Given instruction:
Write out each line of the material below as a JSON list of strings, with one string per line and blank lines left out.

Listed entries:
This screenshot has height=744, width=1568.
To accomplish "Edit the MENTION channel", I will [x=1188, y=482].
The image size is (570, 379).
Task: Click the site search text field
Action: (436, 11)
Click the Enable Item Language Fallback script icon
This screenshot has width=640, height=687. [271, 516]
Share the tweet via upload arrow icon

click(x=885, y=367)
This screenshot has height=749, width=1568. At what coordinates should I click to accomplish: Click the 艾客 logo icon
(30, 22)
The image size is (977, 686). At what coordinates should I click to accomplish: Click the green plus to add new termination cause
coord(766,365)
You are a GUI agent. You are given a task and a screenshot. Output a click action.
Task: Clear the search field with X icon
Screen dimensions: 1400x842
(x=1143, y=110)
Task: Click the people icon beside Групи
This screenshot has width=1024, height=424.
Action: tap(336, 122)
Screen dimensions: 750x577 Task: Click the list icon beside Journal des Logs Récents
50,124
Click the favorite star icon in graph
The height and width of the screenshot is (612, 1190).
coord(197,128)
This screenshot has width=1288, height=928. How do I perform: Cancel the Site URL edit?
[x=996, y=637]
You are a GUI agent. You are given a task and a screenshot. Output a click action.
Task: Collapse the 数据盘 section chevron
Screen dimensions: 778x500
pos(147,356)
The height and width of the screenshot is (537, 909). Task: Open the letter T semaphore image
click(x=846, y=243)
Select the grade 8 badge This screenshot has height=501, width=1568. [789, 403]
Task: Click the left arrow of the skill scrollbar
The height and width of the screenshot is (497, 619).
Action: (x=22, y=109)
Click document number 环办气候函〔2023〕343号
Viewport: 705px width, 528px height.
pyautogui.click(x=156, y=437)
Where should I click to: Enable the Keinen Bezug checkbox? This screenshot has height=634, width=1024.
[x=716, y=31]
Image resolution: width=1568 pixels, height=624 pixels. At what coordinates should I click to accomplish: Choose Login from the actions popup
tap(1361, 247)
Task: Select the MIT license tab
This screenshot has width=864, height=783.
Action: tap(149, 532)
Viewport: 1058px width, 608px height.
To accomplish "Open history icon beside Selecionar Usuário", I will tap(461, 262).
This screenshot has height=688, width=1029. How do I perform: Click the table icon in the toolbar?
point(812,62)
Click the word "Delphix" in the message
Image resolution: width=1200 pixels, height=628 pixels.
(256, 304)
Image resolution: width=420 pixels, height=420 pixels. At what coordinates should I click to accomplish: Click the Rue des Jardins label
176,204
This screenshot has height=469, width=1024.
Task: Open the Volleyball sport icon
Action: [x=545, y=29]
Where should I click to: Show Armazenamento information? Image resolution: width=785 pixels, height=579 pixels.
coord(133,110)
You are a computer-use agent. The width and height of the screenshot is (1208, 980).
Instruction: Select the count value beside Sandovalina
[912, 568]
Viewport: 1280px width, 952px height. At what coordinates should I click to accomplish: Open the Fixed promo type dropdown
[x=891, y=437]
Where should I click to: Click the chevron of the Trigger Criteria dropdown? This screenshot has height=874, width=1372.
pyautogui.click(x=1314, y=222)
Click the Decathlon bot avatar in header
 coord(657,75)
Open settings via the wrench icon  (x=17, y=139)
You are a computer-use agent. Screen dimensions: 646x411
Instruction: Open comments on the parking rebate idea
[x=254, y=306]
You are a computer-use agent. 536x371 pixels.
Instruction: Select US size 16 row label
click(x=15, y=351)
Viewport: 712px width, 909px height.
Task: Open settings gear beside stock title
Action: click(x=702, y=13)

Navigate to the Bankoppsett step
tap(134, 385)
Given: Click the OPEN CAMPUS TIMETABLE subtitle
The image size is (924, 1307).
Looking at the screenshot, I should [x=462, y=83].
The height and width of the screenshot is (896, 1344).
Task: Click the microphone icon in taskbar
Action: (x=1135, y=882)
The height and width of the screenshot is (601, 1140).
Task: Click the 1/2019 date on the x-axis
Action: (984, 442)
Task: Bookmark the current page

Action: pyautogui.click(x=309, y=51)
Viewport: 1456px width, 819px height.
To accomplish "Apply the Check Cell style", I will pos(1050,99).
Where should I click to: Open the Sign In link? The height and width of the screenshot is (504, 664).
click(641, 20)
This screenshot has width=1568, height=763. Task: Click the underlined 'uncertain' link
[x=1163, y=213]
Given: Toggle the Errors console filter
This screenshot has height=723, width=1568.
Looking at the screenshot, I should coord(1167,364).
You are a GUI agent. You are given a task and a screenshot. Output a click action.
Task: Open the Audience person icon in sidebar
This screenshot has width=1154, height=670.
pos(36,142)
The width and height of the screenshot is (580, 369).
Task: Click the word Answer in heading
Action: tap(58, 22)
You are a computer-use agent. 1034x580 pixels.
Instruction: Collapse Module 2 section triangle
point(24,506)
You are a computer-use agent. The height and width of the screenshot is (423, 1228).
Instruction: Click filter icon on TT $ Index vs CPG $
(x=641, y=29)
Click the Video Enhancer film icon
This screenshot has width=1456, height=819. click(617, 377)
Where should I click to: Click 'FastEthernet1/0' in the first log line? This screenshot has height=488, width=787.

Answer to this problem:
[
  "This screenshot has height=744, width=1568.",
  "To accomplish \"Edit the MENTION channel\", I will [x=1188, y=482].",
  "The image size is (570, 379).",
  "Task: Click the site search text field",
  "Action: (436, 11)",
  "Click the Enable Item Language Fallback script icon",
  "This screenshot has width=640, height=687. [271, 516]",
  "Share the tweet via upload arrow icon",
  "click(x=885, y=367)",
  "This screenshot has height=749, width=1568. At what coordinates should I click to accomplish: Click the 艾客 logo icon",
  "(30, 22)",
  "The image size is (977, 686). At what coordinates should I click to accomplish: Click the green plus to add new termination cause",
  "coord(766,365)",
  "You are a GUI agent. You are given a task and a screenshot. Output a click action.",
  "Task: Clear the search field with X icon",
  "Screen dimensions: 1400x842",
  "(x=1143, y=110)",
  "Task: Click the people icon beside Групи",
  "This screenshot has width=1024, height=424.",
  "Action: tap(336, 122)",
  "Screen dimensions: 750x577 Task: Click the list icon beside Journal des Logs Récents",
  "50,124",
  "Click the favorite star icon in graph",
  "The height and width of the screenshot is (612, 1190).",
  "coord(197,128)",
  "This screenshot has width=1288, height=928. How do I perform: Cancel the Site URL edit?",
  "[x=996, y=637]",
  "You are a GUI agent. You are given a task and a screenshot. Output a click action.",
  "Task: Collapse the 数据盘 section chevron",
  "Screen dimensions: 778x500",
  "pos(147,356)",
  "The height and width of the screenshot is (537, 909). Task: Open the letter T semaphore image",
  "click(x=846, y=243)",
  "Select the grade 8 badge This screenshot has height=501, width=1568. [789, 403]",
  "Task: Click the left arrow of the skill scrollbar",
  "The height and width of the screenshot is (497, 619).",
  "Action: (x=22, y=109)",
  "Click document number 环办气候函〔2023〕343号",
  "Viewport: 705px width, 528px height.",
  "pyautogui.click(x=156, y=437)",
  "Where should I click to: Enable the Keinen Bezug checkbox? This screenshot has height=634, width=1024.",
  "[x=716, y=31]",
  "Image resolution: width=1568 pixels, height=624 pixels. At what coordinates should I click to accomplish: Choose Login from the actions popup",
  "tap(1361, 247)",
  "Task: Select the MIT license tab",
  "This screenshot has width=864, height=783.",
  "Action: tap(149, 532)",
  "Viewport: 1058px width, 608px height.",
  "To accomplish \"Open history icon beside Selecionar Usuário\", I will tap(461, 262).",
  "This screenshot has height=688, width=1029. How do I perform: Click the table icon in the toolbar?",
  "point(812,62)",
  "Click the word \"Delphix\" in the message",
  "Image resolution: width=1200 pixels, height=628 pixels.",
  "(256, 304)",
  "Image resolution: width=420 pixels, height=420 pixels. At what coordinates should I click to accomplish: Click the Rue des Jardins label",
  "176,204",
  "This screenshot has height=469, width=1024.",
  "Task: Open the Volleyball sport icon",
  "Action: [x=545, y=29]",
  "Where should I click to: Show Armazenamento information? Image resolution: width=785 pixels, height=579 pixels.",
  "coord(133,110)",
  "You are a computer-use agent. The width and height of the screenshot is (1208, 980).",
  "Instruction: Select the count value beside Sandovalina",
  "[912, 568]",
  "Viewport: 1280px width, 952px height. At what coordinates should I click to accomplish: Open the Fixed promo type dropdown",
  "[x=891, y=437]",
  "Where should I click to: Click the chevron of the Trigger Criteria dropdown? This screenshot has height=874, width=1372.",
  "pyautogui.click(x=1314, y=222)",
  "Click the Decathlon bot avatar in header",
  " coord(657,75)",
  "Open settings via the wrench icon  (x=17, y=139)",
  "You are a computer-use agent. Screen dimensions: 646x411",
  "Instruction: Open comments on the parking rebate idea",
  "[x=254, y=306]",
  "You are a computer-use agent. 536x371 pixels.",
  "Instruction: Select US size 16 row label",
  "click(x=15, y=351)",
  "Viewport: 712px width, 909px height.",
  "Task: Open settings gear beside stock title",
  "Action: click(x=702, y=13)",
  "Navigate to the Bankoppsett step",
  "tap(134, 385)",
  "Given: Click the OPEN CAMPUS TIMETABLE subtitle",
  "The image size is (924, 1307).",
  "Looking at the screenshot, I should [x=462, y=83].",
  "The height and width of the screenshot is (896, 1344).",
  "Task: Click the microphone icon in taskbar",
  "Action: (x=1135, y=882)",
  "The height and width of the screenshot is (601, 1140).",
  "Task: Click the 1/2019 date on the x-axis",
  "Action: (984, 442)",
  "Task: Bookmark the current page",
  "Action: pyautogui.click(x=309, y=51)",
  "Viewport: 1456px width, 819px height.",
  "To accomplish \"Apply the Check Cell style\", I will pos(1050,99).",
  "Where should I click to: Open the Sign In link? The height and width of the screenshot is (504, 664).",
  "click(641, 20)",
  "This screenshot has width=1568, height=763. Task: Click the underlined 'uncertain' link",
  "[x=1163, y=213]",
  "Given: Toggle the Errors console filter",
  "This screenshot has height=723, width=1568.",
  "Looking at the screenshot, I should coord(1167,364).",
  "You are a GUI agent. You are given a task and a screenshot. Output a click action.",
  "Task: Open the Audience person icon in sidebar",
  "This screenshot has width=1154, height=670.",
  "pos(36,142)",
  "The width and height of the screenshot is (580, 369).",
  "Task: Click the word Answer in heading",
  "Action: tap(58, 22)",
  "You are a computer-use agent. 1034x580 pixels.",
  "Instruction: Collapse Module 2 section triangle",
  "point(24,506)",
  "You are a computer-use agent. The height and width of the screenshot is (423, 1228).",
  "Instruction: Click filter icon on TT $ Index vs CPG $",
  "(x=641, y=29)",
  "Click the Video Enhancer film icon",
  "This screenshot has width=1456, height=819. click(617, 377)",
  "Where should I click to: Click 'FastEthernet1/0' in the first log line? This screenshot has height=488, width=787."
]